╭─ TEXT EXTRACT

Da ogni coccio der Monte senti ancora la storia de
Testaccio de na vorta
(From every potsherd of the Hill you still hear the history of
Testaccio from long ago)
….Giuliano Malizia
Monte Testaccio, as it became known once Italian replaced Latin in the 1200’s, is not one of Rome’s fabled Seven Hills, even though it most assuredly is a hill, higher in fact than some of them. It is located in an area once enclosed by the very ancient Servian Wall.
This elevation is unique, for it was created not by the hand of God but by the hands of men; not by Mother Nature but by Father Time. It is an artificial mini-mountain formed in the course of four or five centuries by heaps of broken earthenware vessels (amphorae), because of the site’s proximity to the wharves along the Tiber. These reddish-brown (terra cotta) jugs, sporting two handles, were quite large, often a meter tall with a capacity of 70 liters or more. Here in olden days were the unloading docks for provisions imported from the provinces and foreign lands, e.g. grain, fruit, and delicacies from Africa and the East; wine and olive oil from Spain and Gaul; linseed oil, salt, honey, and sauces from myriad other points on or near the Mediterranean. Almost everything of such nature arriving daily in the Capital – even dried vegetables – had been shipped in clay – or more precisely, in terra cotta (baked clay) containers rather than in tin or cardboard boxes or in wooden crates as in our modern era. Of course, some amphorae were broken during the shipping. And the porters of those days were no more careful than their modern counterparts. The harbor regulations required that all the fragments be thrown not into the river but into an empty field near its banks.

╰─
╭─ DATASET RECORDS

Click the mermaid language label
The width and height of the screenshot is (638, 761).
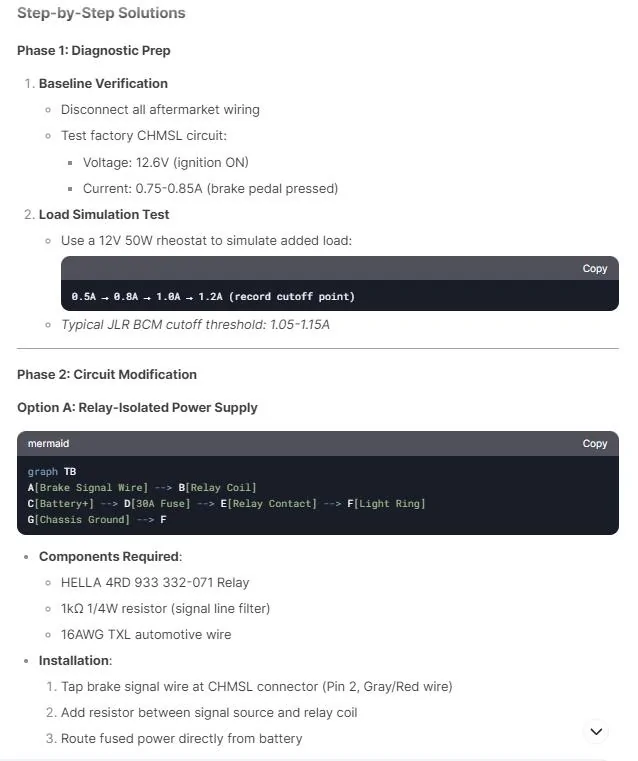(48, 444)
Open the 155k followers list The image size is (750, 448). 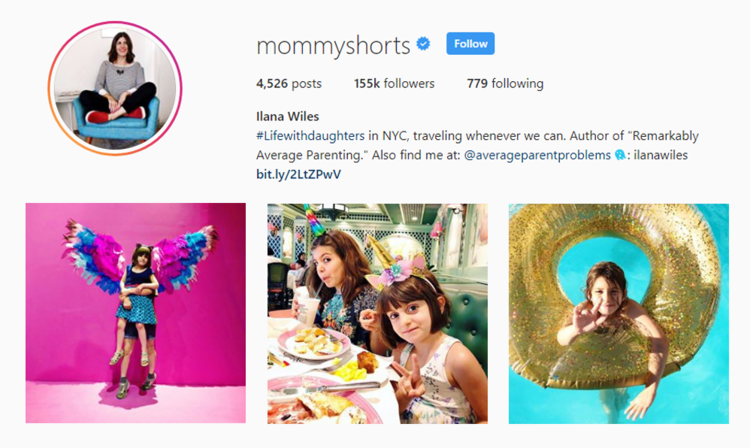click(394, 84)
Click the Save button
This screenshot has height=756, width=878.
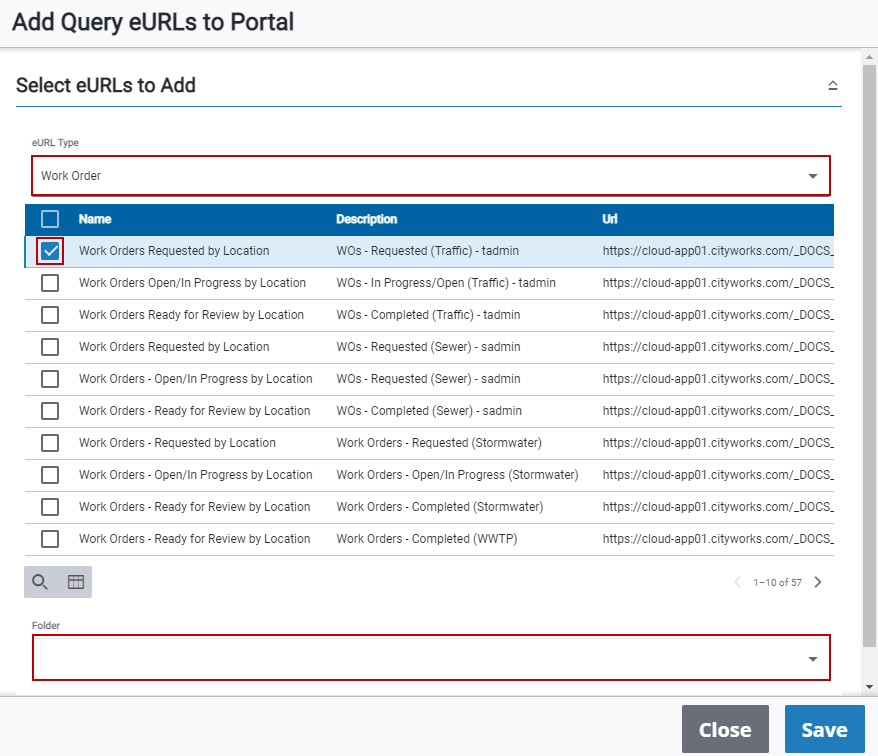pos(824,730)
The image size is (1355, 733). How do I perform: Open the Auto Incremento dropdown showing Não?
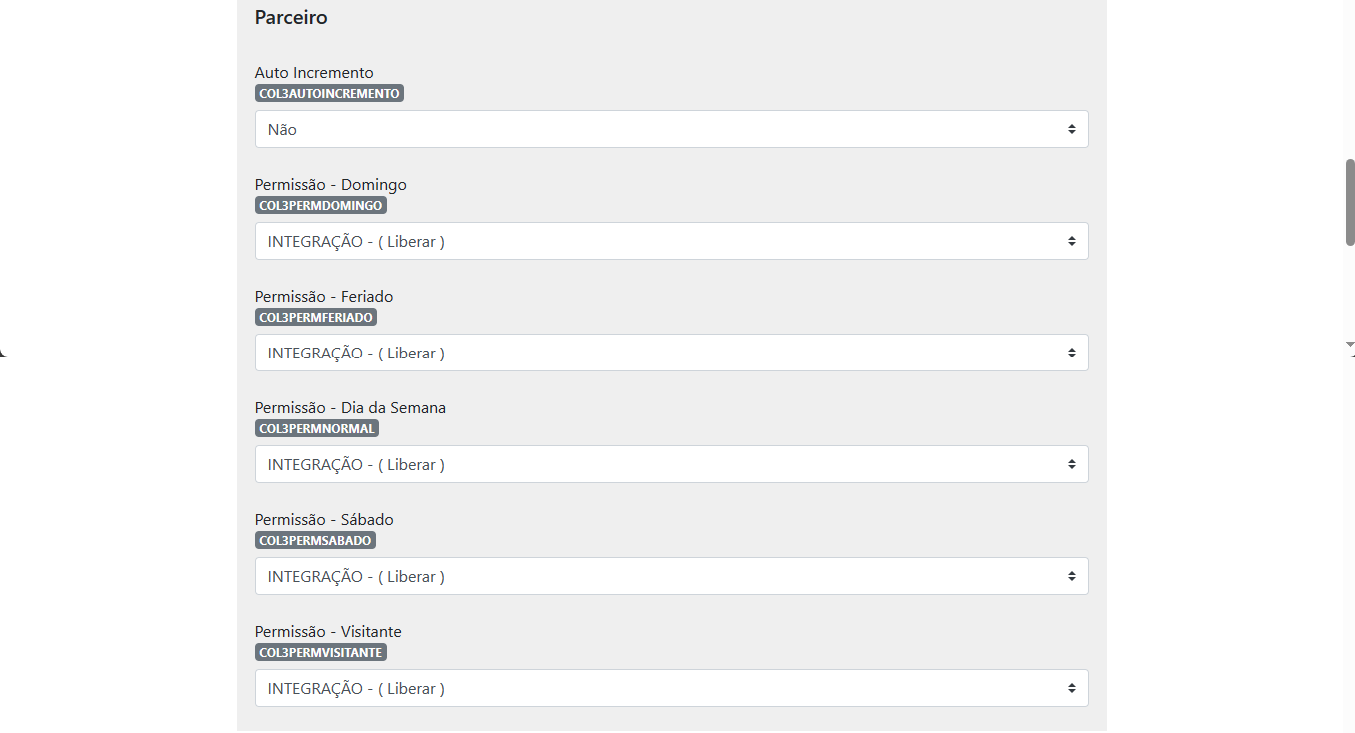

╰─

▶ **STATED TASK 1**
Repeat the passage of the text about Monte Testaccio from "Da ogni coccio" up to and including "from long ago)".
▶ **STATED TASK 2**
Give the lines of the listing from the line with "Click the Save button" up to and including the last line of the listing as a JSON list of strings, one string per line. Leave out blank lines and the pictures.

▶ **PROBLEM SOLUTION 1**
Da ogni coccio der Monte senti ancora la storia de
Testaccio de na vorta
(From every potsherd of the Hill you still hear the history of
Testaccio from long ago)

▶ **PROBLEM SOLUTION 2**
[
  "Click the Save button",
  "This screenshot has height=756, width=878.",
  "pos(824,730)",
  "The image size is (1355, 733). How do I perform: Open the Auto Incremento dropdown showing Não?"
]